We Are Blood
2015

2021
Director
Wei Junzi
Runtime
92 minutes
Average Rating
No ratings yetSynopsis
A new documentary film revisits the golden age of kung fu stuntmen and action directors in Hong Kong during the 1960s-'80s, exploring their pain and struggles. The documentary is a tribute to kung fu stuntmen. “They risked their lives for stunts,” said kung fu choreographer Yuen Bin. In their heyday, these stuntmen and choreographers presented the best, most creative and most complicated kung fu fight sequences anywhere in the world, creating stunts that looked seemingly impossible.
Overall Score
Fair
Category Breakdown
LGBTQ+ Representation
The film focuses strictly on the professional history of stunt choreography. There is no evidence of LGBTQ+ identities or non-heteronormative narratives within the documentary.
Gender Representation
The narrative centers on a period and industry dominated by masculine archetypes of physical endurance. There is no explicit evidence of female perspectives or the subversion of gender hierarchies.
Racial & Ethnic Diversity
The documentary provides high agency to a Hong Kong-based cohort of performers. It challenges Anglo-centric action histories by centering the technical mastery of Asian martial arts practitioners.

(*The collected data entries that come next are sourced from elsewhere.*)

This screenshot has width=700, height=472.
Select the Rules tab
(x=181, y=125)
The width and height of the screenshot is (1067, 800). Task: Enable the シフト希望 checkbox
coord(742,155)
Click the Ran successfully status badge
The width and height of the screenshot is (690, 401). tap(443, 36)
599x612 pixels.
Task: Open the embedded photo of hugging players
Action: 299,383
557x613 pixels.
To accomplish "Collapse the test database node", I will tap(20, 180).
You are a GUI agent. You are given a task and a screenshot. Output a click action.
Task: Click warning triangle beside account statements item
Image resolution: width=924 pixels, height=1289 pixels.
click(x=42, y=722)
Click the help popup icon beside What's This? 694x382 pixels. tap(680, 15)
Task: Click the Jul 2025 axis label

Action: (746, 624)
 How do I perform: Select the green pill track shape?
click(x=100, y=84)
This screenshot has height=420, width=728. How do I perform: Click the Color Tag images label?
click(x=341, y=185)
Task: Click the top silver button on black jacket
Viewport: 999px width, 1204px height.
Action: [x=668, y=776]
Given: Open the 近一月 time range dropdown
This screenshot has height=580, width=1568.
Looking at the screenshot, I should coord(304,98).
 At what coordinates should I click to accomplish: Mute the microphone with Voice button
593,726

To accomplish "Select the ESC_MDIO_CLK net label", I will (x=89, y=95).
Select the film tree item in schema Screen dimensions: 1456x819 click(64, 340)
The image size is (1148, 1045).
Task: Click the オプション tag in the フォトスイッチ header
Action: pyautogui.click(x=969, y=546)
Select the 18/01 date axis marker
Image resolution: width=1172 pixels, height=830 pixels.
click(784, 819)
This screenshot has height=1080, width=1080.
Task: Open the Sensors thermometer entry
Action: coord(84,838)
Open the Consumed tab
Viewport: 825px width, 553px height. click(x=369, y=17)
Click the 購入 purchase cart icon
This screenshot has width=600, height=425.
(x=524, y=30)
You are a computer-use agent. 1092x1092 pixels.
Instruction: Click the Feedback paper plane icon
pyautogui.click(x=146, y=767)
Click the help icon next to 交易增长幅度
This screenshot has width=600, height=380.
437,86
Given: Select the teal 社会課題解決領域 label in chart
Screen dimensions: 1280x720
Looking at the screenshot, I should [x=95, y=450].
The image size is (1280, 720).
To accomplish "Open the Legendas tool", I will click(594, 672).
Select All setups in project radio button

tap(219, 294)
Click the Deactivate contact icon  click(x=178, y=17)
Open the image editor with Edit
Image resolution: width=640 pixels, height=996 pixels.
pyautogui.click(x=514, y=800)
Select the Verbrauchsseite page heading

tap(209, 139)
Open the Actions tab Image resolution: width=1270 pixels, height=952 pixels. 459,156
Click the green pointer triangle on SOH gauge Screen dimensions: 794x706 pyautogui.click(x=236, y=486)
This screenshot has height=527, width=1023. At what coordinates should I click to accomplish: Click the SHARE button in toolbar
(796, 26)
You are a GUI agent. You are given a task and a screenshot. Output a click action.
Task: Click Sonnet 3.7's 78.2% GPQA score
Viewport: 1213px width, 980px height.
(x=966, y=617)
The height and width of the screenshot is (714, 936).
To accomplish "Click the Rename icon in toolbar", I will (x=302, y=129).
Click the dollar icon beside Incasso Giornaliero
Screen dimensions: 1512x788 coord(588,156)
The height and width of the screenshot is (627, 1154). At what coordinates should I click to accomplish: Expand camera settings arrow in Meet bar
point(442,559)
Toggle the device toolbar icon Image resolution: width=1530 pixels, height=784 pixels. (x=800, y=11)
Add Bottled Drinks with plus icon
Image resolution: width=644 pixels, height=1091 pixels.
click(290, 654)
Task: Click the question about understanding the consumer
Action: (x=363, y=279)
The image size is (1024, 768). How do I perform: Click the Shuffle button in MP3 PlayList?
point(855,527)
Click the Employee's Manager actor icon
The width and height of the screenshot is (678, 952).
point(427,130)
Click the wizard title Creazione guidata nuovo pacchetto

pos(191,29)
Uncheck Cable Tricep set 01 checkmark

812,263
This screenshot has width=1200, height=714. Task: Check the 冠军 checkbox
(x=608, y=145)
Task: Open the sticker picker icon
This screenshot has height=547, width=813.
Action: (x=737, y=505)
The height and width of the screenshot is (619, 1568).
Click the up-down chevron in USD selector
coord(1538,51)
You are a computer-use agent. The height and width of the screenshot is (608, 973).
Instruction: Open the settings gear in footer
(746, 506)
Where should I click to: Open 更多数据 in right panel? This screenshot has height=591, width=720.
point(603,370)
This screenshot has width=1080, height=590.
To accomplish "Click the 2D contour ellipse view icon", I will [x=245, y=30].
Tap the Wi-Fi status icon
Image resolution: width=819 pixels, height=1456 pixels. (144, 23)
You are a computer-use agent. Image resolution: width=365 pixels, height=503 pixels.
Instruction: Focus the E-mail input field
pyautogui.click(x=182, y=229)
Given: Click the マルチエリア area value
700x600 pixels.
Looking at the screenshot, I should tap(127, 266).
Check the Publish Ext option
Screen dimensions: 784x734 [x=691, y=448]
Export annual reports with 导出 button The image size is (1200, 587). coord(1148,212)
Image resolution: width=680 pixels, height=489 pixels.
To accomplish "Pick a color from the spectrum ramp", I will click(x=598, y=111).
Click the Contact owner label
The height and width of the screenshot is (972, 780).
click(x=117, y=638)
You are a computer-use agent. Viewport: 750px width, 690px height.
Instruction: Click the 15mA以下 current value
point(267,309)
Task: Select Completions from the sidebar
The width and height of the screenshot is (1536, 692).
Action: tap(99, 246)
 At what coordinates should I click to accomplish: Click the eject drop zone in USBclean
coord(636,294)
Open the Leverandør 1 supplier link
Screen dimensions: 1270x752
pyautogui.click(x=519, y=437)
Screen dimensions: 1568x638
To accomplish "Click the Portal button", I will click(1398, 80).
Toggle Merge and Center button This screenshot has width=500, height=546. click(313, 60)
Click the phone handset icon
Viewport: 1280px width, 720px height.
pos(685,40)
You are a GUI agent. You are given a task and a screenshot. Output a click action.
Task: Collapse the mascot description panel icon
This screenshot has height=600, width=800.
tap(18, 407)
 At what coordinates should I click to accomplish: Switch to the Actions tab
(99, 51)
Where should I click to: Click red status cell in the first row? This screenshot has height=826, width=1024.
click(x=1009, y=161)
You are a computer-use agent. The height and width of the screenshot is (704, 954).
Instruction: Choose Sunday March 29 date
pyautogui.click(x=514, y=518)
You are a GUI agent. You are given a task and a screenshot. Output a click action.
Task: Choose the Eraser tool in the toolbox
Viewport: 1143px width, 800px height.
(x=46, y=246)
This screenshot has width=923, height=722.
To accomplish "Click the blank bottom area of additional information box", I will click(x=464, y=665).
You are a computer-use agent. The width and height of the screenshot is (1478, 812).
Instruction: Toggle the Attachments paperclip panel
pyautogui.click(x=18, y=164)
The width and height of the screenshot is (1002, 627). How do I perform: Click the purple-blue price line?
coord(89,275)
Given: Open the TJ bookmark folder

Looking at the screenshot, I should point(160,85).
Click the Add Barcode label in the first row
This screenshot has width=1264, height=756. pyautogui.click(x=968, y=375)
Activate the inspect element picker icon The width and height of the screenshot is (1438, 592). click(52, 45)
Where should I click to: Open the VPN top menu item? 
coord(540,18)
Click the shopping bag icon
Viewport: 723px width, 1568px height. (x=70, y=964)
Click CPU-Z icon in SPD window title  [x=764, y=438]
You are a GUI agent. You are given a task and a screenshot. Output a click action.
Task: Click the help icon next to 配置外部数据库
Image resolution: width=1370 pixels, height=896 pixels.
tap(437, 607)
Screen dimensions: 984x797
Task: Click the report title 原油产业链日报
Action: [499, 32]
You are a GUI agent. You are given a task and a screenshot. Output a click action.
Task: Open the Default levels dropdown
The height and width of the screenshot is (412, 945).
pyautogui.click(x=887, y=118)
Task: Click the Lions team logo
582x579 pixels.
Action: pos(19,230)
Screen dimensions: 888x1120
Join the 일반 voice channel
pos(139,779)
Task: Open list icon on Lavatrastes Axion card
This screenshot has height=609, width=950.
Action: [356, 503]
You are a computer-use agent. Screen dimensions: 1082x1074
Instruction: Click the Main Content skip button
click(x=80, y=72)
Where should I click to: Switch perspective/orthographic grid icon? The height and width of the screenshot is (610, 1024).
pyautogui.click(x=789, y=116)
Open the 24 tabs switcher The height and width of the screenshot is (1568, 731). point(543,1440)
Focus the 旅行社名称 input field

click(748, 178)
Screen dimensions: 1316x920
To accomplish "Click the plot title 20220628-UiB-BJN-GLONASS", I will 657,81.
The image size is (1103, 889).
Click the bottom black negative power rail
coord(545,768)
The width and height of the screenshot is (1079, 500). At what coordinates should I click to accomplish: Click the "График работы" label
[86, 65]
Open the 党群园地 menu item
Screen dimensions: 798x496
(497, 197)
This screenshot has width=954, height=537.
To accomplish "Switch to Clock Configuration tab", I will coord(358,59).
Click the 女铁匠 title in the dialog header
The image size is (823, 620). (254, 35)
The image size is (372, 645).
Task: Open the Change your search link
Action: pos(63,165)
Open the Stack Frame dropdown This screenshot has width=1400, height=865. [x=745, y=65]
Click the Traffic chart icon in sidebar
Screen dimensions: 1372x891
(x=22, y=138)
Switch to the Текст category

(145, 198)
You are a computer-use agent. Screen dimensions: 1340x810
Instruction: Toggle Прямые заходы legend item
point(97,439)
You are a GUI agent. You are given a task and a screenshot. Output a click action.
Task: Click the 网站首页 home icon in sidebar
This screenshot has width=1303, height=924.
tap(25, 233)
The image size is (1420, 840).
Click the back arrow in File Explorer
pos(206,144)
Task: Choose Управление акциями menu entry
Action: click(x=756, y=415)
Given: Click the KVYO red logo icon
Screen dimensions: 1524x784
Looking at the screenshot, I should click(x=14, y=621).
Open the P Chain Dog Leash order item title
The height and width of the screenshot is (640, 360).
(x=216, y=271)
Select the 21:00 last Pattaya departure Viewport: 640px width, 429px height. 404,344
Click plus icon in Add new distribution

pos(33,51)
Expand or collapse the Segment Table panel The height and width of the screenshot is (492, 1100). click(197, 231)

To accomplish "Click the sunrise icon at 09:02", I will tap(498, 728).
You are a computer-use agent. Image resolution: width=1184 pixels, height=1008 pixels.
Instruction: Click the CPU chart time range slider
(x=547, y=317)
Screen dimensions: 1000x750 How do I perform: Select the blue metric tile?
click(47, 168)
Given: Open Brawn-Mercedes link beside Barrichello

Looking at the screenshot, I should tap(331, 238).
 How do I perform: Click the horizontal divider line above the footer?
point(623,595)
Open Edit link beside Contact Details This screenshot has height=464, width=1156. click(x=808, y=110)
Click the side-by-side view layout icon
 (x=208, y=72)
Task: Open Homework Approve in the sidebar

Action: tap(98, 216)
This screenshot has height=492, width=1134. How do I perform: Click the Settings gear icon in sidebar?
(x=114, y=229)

Religious & Cultural Diversity
The film prioritizes the lived experiences of laborers over the polished studio system. It offers a nuanced view of the systemic pressures and conditions under which these artists operated.
Disability Representation
The emphasis on physical pain and risking lives addresses the bodily trauma of stunt performers. This provides a look at the intersection of labor and long-term physical impact.
Strengths
Areas for Improvement
AI Analysis
Kung Fu Stuntmen succeeds as a piece of cultural reclamation, shifting the cinematic lens from spectacle to the actual practitioners. By centering the technical mastery and physical vulnerability of Hong Kong's action artisans, it provides significant agency to a non-Western cohort. However, the film is constrained by its historical subject matter. The focus on the golden age of kung fu leans heavily into traditional masculine archetypes of toughness, which limits broader gender diversity. Ultimately, while the documentary excels in ethnic and professional representation, it lacks evidence of LGBTQ+ narratives or diverse gender perspectives, resulting in a specialized rather than broad diversity profile.